Other than these repurchase programs, we intend to retain all available funds from any future earnings to fund our growth. As discussed in Note 14 to the unaudited condensed consolidated financial statements in Item 1 to this Form 10-Q, we are party to several loan agreements and revolving credit facilities with third-party financial institutions.
Our cash and cash equivalents are invested primarily in demand deposit accounts that currently provide only a minimal return. Our cash and cash equivalents at March 31, 2022 were held for working capital and general corporate purposes, which could include acquisitions, and amounted to $589.3 million as of March 31, 2022. The $73.8 million increase in cash and cash equivalents compared with December 31, 2021 primarily resulted from $74.9 million in cash from operating activities, by $16.9 million in cash from investing activities, partially offset by $(1.4) million in cash used for financing activities over the period. The cash used for financing activities was mainly related to $(8.3) million in cash used for the share repurchase programs and a $(0.4) million change in other financial liabilities, partially offset by the recognition of a positive impact of foreign exchange reevaluations net of related hedging, and $0.3 million of proceeds from a capital increase following the exercises of stock options. In addition, the increase in cash includes an $(16.7) million negative impact of changes in foreign exchange rates on our cash position over the period. We do not enter into investments for trading or speculative purposes. Our policy is to invest any cash in excess of our immediate requirements in investments designed to preserve the principal balance and provide liquidity. Accordingly, our cash and cash equivalents are invested primarily in demand deposit accounts that are currently providing only a minimal return.

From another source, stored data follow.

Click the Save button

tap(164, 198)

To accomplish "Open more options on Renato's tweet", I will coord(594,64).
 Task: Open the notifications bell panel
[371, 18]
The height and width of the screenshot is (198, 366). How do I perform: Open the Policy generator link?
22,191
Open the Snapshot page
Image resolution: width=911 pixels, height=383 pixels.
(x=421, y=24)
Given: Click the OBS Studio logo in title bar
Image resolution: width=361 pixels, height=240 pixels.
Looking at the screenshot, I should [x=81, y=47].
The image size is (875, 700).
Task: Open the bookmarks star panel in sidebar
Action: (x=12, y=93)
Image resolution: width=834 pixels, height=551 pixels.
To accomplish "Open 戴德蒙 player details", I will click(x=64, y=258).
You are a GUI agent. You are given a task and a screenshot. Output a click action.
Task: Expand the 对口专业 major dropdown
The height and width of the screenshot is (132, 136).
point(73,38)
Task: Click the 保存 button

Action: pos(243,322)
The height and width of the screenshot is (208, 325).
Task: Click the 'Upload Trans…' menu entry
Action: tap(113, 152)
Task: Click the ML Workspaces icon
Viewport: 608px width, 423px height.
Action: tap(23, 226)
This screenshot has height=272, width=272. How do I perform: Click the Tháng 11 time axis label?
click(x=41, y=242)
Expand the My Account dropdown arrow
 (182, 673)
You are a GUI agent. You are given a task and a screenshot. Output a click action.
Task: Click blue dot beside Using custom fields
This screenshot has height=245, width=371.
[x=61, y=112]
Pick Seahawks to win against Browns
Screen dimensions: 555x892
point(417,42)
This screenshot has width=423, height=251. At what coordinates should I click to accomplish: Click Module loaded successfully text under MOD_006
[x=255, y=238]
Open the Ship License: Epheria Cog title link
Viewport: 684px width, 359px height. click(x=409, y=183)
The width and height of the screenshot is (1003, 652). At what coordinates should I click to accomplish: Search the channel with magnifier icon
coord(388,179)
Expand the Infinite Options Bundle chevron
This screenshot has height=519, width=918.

Furthermore, the Company has immediate access to an additional € 294 million ($326.4 million) from the RCF, which, combined with our cash position, marketable securities and treasury shares as of March 31, 2022, provides total liquidity in excess of $1.0 billion. Overall, we believe that our current financial liquidity, combined with our expected cash-flow generation in 2022, enables financial flexibility.
Operating and Capital Expenditure Requirements
For the three months ended March 31, 2022 and 2021, our capital expenditures were $5.6 million and $13.8 million, respectively. During the three months ended March 31, 2022, these capital expenditures were mainly comprised of purchases of servers and other data-center equipment and capitalized software development costs. We expect our capital expenditures to remain at, or slightly above, 4% of revenue for 2022, as we plan to continue to build and maintain additional data center equipment capacity in all regions and significantly increase our redundancy capacity to strengthen our infrastructure.
We believe our existing cash balances will be sufficient to meet our anticipated cash requirements through at least the next 12 months.
Our future working capital requirements will depend on many factors, including the rate of our revenue growth, the amount and timing of our investments in personnel and capital equipment, and the timing and extent of our introduction of new products and product enhancements.
If our cash and cash equivalents balances and cash flows from operating activities are insufficient to satisfy our liquidity requirements, we may need to raise additional funds through equity, equity-linked or debt financings to support our operations, and such financings may not be available to us on acceptable terms, or at all.
48
We may also need to raise additional funds in the event we determine in the future to effect one or more acquisitions of businesses, technologies, assets or products.
If we are unable to raise additional funds when needed, our operations and ability to execute our business strategy could be adversely affected. If we raise additional funds through the incurrence of indebtedness, such indebtedness would have rights that are senior to holders of our equity securities and could contain covenants that restrict our operations. Any additional equity financing will be dilutive to our shareholders.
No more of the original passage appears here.